Rambo: First Blood Part II (1985) Directed by George P. Cosmatos. With Sylvester Stallone, Richard Crenna, Charles Napier, Steven Berkoff, Marin Kove and Julia Nickson.
Oddly, Rambo: First Blood Part II is a vastly inferior film to Ted Kotcheff’s original John Rambo outing. Why is that so odd? Well, because despite a huge dip in overall quality, Part II is rich with of all the things that have made the character so iconic. It shouldn’t be so, but it has actually become more memorable, almost burying the reputation of its predecessor in the process.
Directed by George P. Cosmatos, Part II is a bigger, louder and much less interesting film than its predecessor. Explosions and gunfire stand in the way of any kind of character development as Rambo (Stallone) is sent on a reconnaissance mission to Vietnam to scout for potential POW’s. It’s not long before there’s a twist which sees our hero once more, left to his own devices, using his elite skills to survive against the odds. Only this time, he’s not scrapping with a few cops in the woods, he’s taking on the entire Vietnamese and Russian air and ground forces…or so it seems.
It’s plainly ridiculous, but somehow, still fun. The film’s poster (above) tells you everything you need to know – a low-brow cartoon with roots in exploitation territory. Given the quality of the previous film, Part II ought to have been better, but there remains a certain enjoyment in watching Stallone do the brute-force action stuff, and it’s good to see Richard Crenna back as Colonel Trautman, the only actor playing it even vaguely tongue-in-cheek.
When the end comes, you might feel as though you’ve slightly regressed. Part II plays like a weird Vietnam war revenge flick, with Rambo as the misunderstood American force out to gain everyone’s love and understanding by murdering countless ‘bad guys’ abroad. Maybe that explains its domestic success. It’s big, but it’s never clever, that said, it is iconic and very influential. It’s up to you to decide whether that’s a good or a bad thing. 2.5/5
Had to study First Blood/First Blood II last year, the former is more about the hidden meaning of Vietnam vets whilst the latter is about action, action and more action! Good review 🙂
Oh really? I wish my school days would have involved homework like that! 🙂
Thank you for reading.
I watched First Blood recently for the first time and really enjoyed it – it wasn’t at all what I thought it would be. So I recorded Part II the other night and I get the impression that this will be closer to what I expected the first time. I have lowered my expectations accordingly!

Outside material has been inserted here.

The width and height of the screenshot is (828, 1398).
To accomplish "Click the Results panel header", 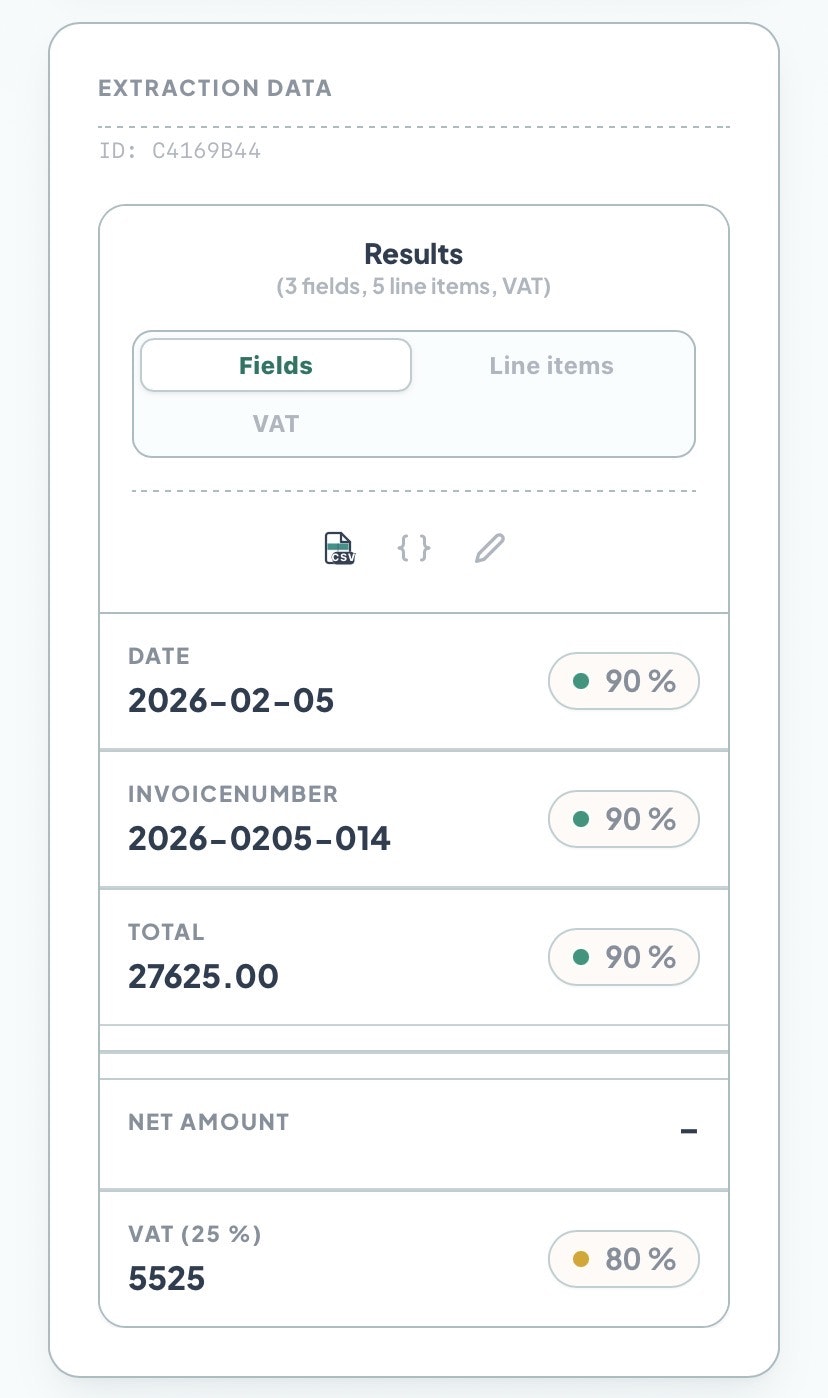I will (x=413, y=254).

It was your First Blood review that inspired me to revisit the series. You are absolutely right to lower your expectations. First Blood Part II is a completely different movie. In honesty, it’s idiotic, but there is some fun to be had. The 2008 release, simply titled Rambo, is definitely worth your time though.
Ah, excellent! I caught a few minutes of the 2008 film on late night TV not so long ago. I was a bit distracted by the fact that Sly looks a bit like a roast turkey whose skin is too tight!

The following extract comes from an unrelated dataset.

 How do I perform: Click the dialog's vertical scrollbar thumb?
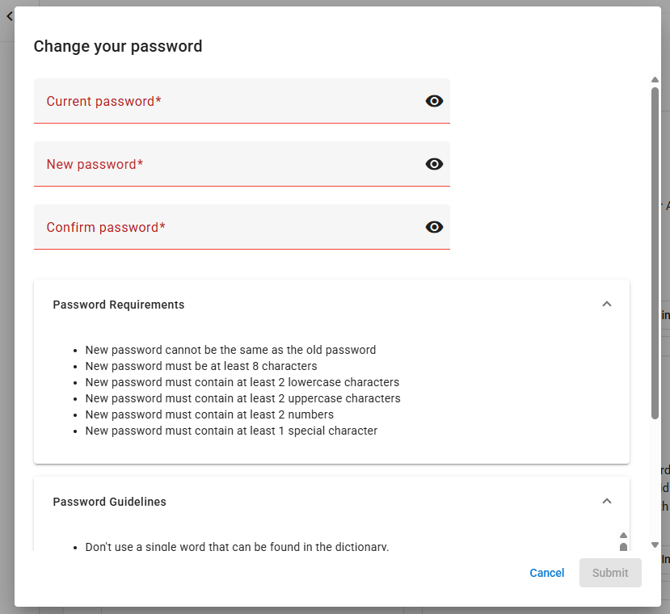(x=655, y=250)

Also, I’ve just noticed Rambo III is on tonight!
Oh, it’s been many, many years since I saw that one. Just set it to record on my planner. I’ll be interested to read what you think of them.
I love the Rambo films, the sequels verge more on the guilty pleasure side but still very well made and extremely entertaining.
First Blood on the other hand is an outright classic!
We have the same views on a lot of things. Thank you for commenting again. I actually liked the most recent Rambo offering. It shocked me, which I didn’t expect. Plus, I’m a sucker for a good comeback. This sequel is empty-headed fun for the right mood, I’d say.
I also loved the most recent Rambo, it combined the action and spectacle of the sequels whilst returning to the character focus of First Blood. Rambo is clearly a character Stallone loves and enjoys portraying.
He’s good at it too. The 2008 film came in for a lot of harsh criticism, which surprised me because I thought it was fine. Overly violent, perhaps, but still much more impacting than The Expendable series, which I really struggle to get into.